He is the director of the American Enterprise Institute’s Critical Threats Project and was one of the intellectual architects of America’s successful surge counterinsurgency strategy in Iraq in 2007. She wrote a military history of the surge and is the founder and president of the Institute for the Study of War, which is producing in-depth, real-time analysis of the battlefield in Ukraine for the public and government leaders.
I found their observations about what is arguably the most consequential military conflict of the 21st century invaluable. I hope you find them as instructive as I did. This conversation has been lightly edited for length and clarity.
David French: The news from Ukraine has been grim for months. After the failure of the Ukrainian counteroffensive last year and delays in American aid, we’ve seen Russians make gains on the ground and in the air. Vladimir Putin seems optimistic about the course of the war, and Ukraine is bracing for a new Russian offensive in northeast Ukraine. What is the state of the war? Does Russia have the battlefield momentum?

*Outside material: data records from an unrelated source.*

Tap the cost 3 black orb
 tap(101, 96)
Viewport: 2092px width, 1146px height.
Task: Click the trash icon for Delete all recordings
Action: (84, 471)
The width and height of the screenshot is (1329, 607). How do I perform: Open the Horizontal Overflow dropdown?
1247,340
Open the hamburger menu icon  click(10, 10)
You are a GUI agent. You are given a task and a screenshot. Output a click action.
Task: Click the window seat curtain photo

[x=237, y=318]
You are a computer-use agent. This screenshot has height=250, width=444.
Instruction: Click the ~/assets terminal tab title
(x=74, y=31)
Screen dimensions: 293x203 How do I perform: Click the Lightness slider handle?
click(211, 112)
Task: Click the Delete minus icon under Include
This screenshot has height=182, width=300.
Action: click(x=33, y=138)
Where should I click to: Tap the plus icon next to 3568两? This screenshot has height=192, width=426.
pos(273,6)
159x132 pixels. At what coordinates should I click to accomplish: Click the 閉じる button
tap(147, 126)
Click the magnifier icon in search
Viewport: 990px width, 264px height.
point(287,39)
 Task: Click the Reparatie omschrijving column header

Kimberly Kagan: The monthslong delay in U.S. military assistance allowed Russia to take the initiative and launch offensives across the theater in Ukraine. The aid is flowing again, but it is going to take a while for Ukraine to stabilize the lines and hold off the current and upcoming Russian offensives.
During the delay, Ukraine was starved for artillery rounds and air defense interceptors, depriving its frontline forces of firepower and air defense. By the first quarter of 2024, in some sectors of the line, for every 10 artillery rounds Russia fired, Ukrainian forces could return one shot. The Russians took advantage of dwindling Ukrainian supplies to pound Ukrainian positions with glide bombs — bombs with wing kits attached that allow them to hit targets dozens of miles from the point at which an aircraft releases them. The Russians launched a major campaign around the city of Avdiivka in Donetsk Oblast in eastern Ukraine in October 2023. When Russia massed its glide bombs and Ukrainian artillery supplies dwindled, the Russians were able to take the city.
The Russians are also advancing very slowly in other parts of eastern Ukraine and have been attacking the city of Kharkiv with missiles and bombs for months, including a recent strike deliberately targeting a civilian shopping complex. The Russians launched a limited ground offensive in northern Kharkiv Oblast in late May 2024 that the Ukrainians have so far stopped from making major gains.
Frederick Kagan: Ukraine has gone through a terrible period over the past several months. That’s what’s made the situation look grim, and it has been grim.
The surprising thing, though, is that the Russians really have not made very significant gains. They took Avdiivka and have advanced some miles beyond it, but they haven’t gotten to any particularly important location in that area, and their attacks have really been slowing down. The Russian drives toward Chasiv Yar have been far less successful than expected, although the Russians may well still take that important settlement. The new Russian ground offensive in Kharkiv stalled, although the Russians seem to have attacked before they’d finished concentrating their forces — possibly to take advantage of the last window before U.S. military aid started arriving — and the Russians can resume larger operations in that area in the coming weeks.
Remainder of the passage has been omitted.